## DESCRIPTION OF THE TASK
Quote the rows below word for word, reproducing each line with its original spacing and punctuation.

+===+

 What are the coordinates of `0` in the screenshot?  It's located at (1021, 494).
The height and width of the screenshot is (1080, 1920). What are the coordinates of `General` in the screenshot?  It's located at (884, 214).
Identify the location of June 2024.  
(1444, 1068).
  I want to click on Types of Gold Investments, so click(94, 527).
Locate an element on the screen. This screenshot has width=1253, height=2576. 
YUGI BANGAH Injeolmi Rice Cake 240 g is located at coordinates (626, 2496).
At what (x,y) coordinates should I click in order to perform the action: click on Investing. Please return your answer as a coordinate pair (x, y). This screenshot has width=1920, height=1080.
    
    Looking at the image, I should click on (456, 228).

+===+

## THE RESPONSE
 What are the coordinates of `0` in the screenshot?  It's located at (1021, 494).
The height and width of the screenshot is (1080, 1920). What are the coordinates of `General` in the screenshot?  It's located at (884, 214).
Identify the location of June 2024.  
(1444, 1068).
  I want to click on Types of Gold Investments, so click(94, 527).
Locate an element on the screen. This screenshot has width=1253, height=2576. 
YUGI BANGAH Injeolmi Rice Cake 240 g is located at coordinates (626, 2496).
At what (x,y) coordinates should I click in order to perform the action: click on Investing. Please return your answer as a coordinate pair (x, y). This screenshot has width=1920, height=1080.
    
    Looking at the image, I should click on (456, 228).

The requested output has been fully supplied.